— start of Passage to read —

I believe the christmasfuture.org site was a community effort - they have open
sourced their technology:

<http://donortrust.rubyforge.org/>

Depends what your initiatives are I guess but maybe think outside of the box
in terms of how to resource the projects.

Cheers

------
aaronsw
Do something big. My experience has been that funders are pretty persuaded by
the impressive cost-to-impact ratio. But the trick is to go after funders for
the particular field you're in, not general technology funding. So for a book-
related project I did, we went after funding from library groups. They're much
more excited by the power of tech than tech groups.

------
tt
Depending on exactly what your non-profit does, but another thing you most
likely would run into: most funders/donors, especially the up-and-coming,
really want to know your non-profit's effectiveness before sending you any
money.

Most non-profits have no resources to do this well and/or they simply don't
think this way.

— end of Passage to read —
— start of Materials provided —

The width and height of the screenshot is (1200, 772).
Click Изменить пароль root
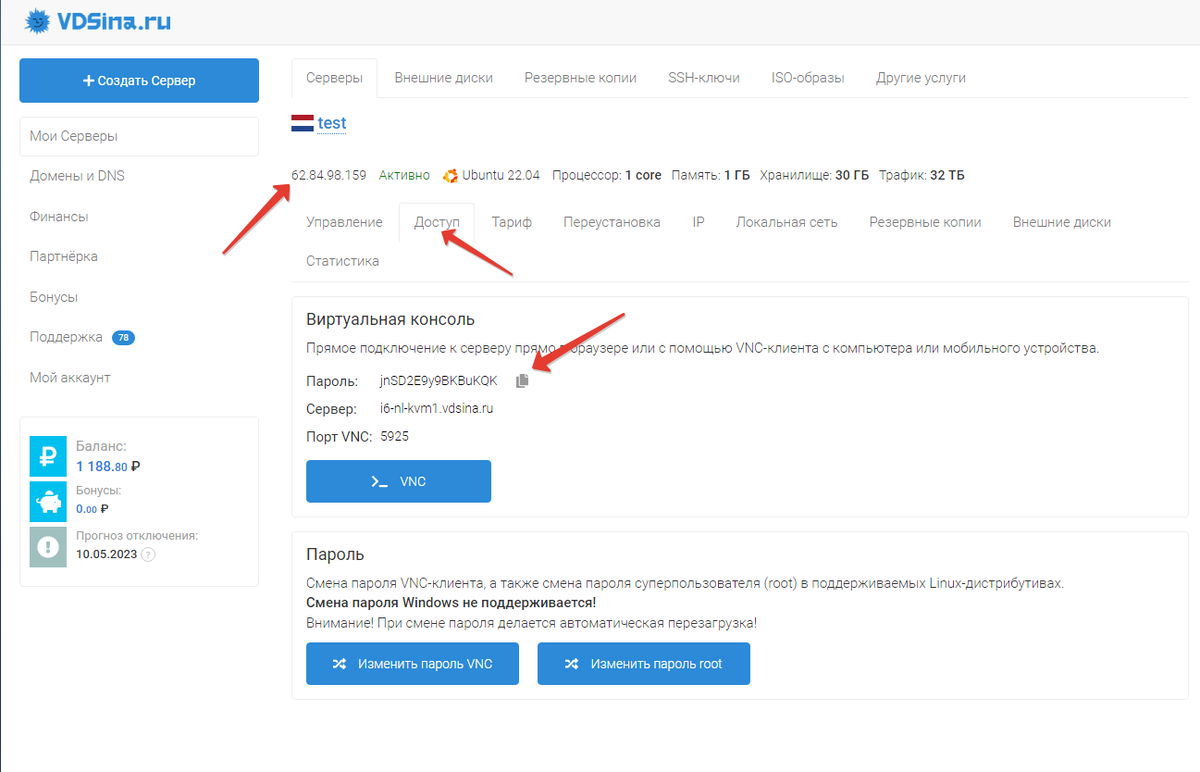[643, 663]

— end of Materials provided —
— start of Materials provided —

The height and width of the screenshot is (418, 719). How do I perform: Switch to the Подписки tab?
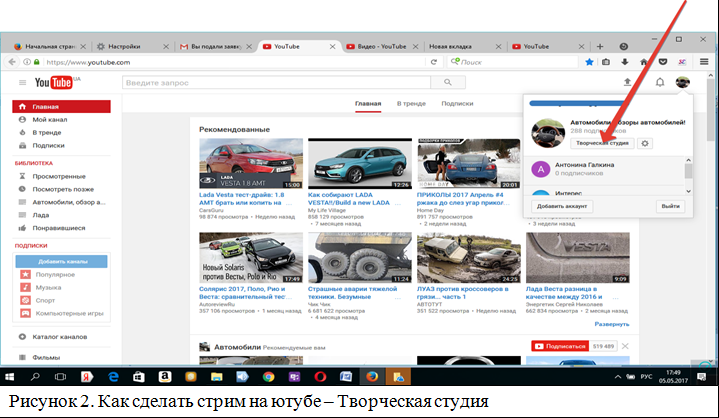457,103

— end of Materials provided —

Short task 1:
Answer these questions using the forum thread:
(a) What does the first post say the christmasfuture.org site did with its technology?
(b) For a book-related project, which groups did aaronsw's team seek funding from?
(c) According to tt, what do most funders and donors want to know about a non-profit before sending it money?
Short task 2:
Filter the entries and copy every line that contains the string "height", treating uppercase and lowercase as distinct.
The forum thread and the entries have no connection to each other.

Problem solution 1:
(a) It open sourced its technology.
(b) Library groups.
(c) The non-profit's effectiveness.

Problem solution 2:
The width and height of the screenshot is (1200, 772).
The height and width of the screenshot is (418, 719). How do I perform: Switch to the Подписки tab?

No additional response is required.